Scotland to blame for UK’s rising emissions

Scotland's poor record in tackling its greenhouse gas emissions has been cited as a major factor for the UK looking set to breach its Kyoto target.

Government figures for the first six months of this year show that carbon dioxide emissions for the UK have continued to rise by 2.5%. Analysis by Friends of the Earth has also shown that emissions have risen by 5.5% since 1997 when Labour came to power.

This is despite the government previously claiming, in its 2005 manifesto, that its Kyoto obligations were already met.

The UK as a whole has a target of reducing emissions by 12.5% below 1990 levels by 2008-12. Between 1990 and 2002, Scotland’s greenhouse gas emissions fell by just 5.6%, with carbon dioxide, the main greenhouse gas falling by only 3.2%. This compares to a UK average of 14.9% in greenhouse gases, and an 8.7% reduction in carbon dioxide emissions for the same period.

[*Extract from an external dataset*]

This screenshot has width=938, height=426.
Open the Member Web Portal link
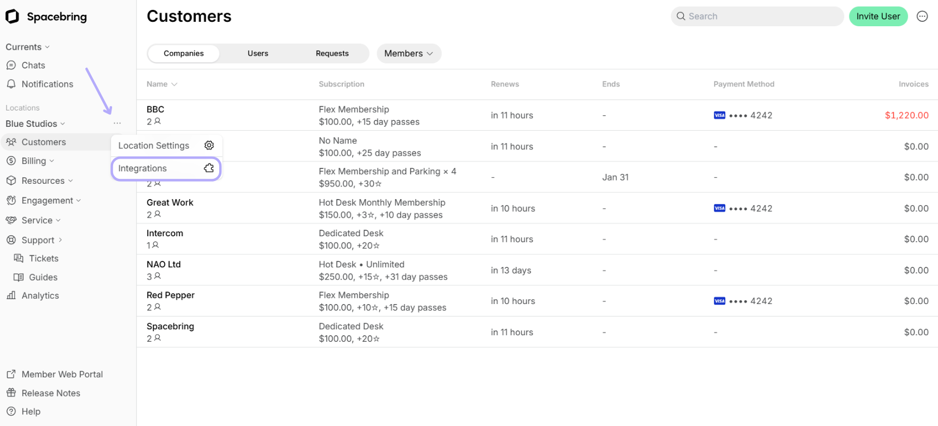point(55,374)
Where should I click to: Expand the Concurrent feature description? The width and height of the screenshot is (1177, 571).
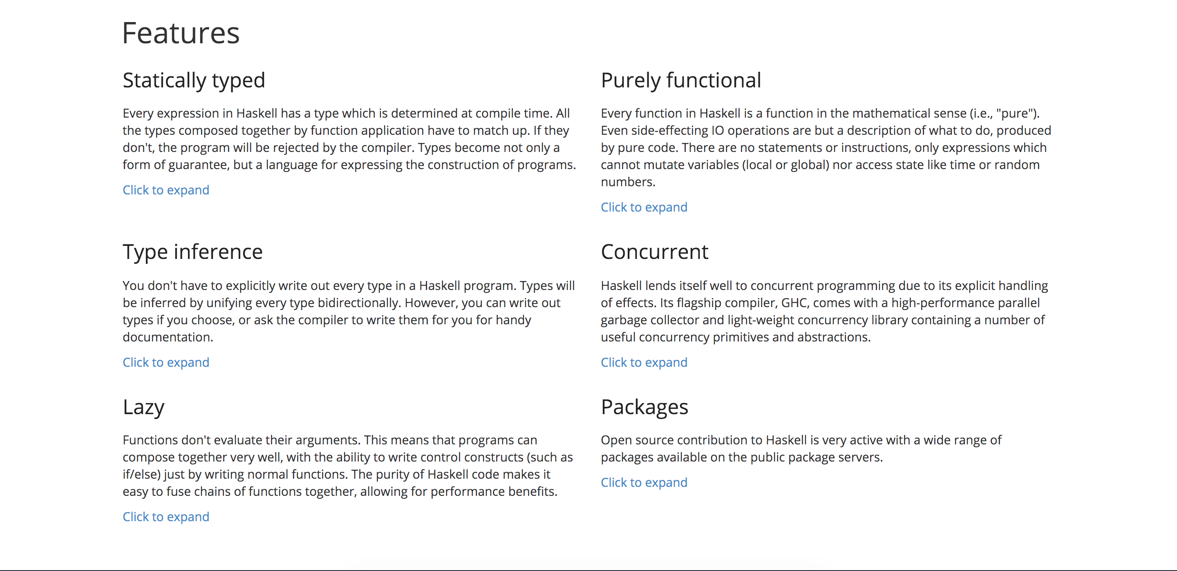point(644,362)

Friends of the Earth Scotland’s Chief Executive Duncan McLaren said: “Britain’s credibility as a leader on climate change is now in serious danger and urgent steps must be taken. The Scottish Executive’s part in this failure can no longer go unchallenged. Scotland’s poor record in tackling climate pollution is hindering the UK’s progress toward meeting the target. Scotland needs an explicit national target for year-on-year cuts in carbon dioxide emissions in order to meet domestic and international obligations.”

He suggested that the Executive put its house in order by speeding up plans to implement energy efficiency laws and by axing road building projects such as the M74 motorway and the Aberdeen bypass.

Figures released in May this year showed that emissions had risen again (see related story) primarily due to an increased use of coal in electricity generation and the increased energy consumption of the industry, transport and domestic sectors (see related story).

Norman Baker MP, Liberal Democrat Shadow Environment Secretary said: “It seems the government’s attempts to tackle climate change are going backwards. They have abandoned a 20% target for a cut in emissions by 2010 and now it looks like they are even going to miss the less ambitious Kyoto target. The government’s hand-wringing about climate change on the international stage is no substitute for real action that will cut carbon emissions at home.”

David Hopkins.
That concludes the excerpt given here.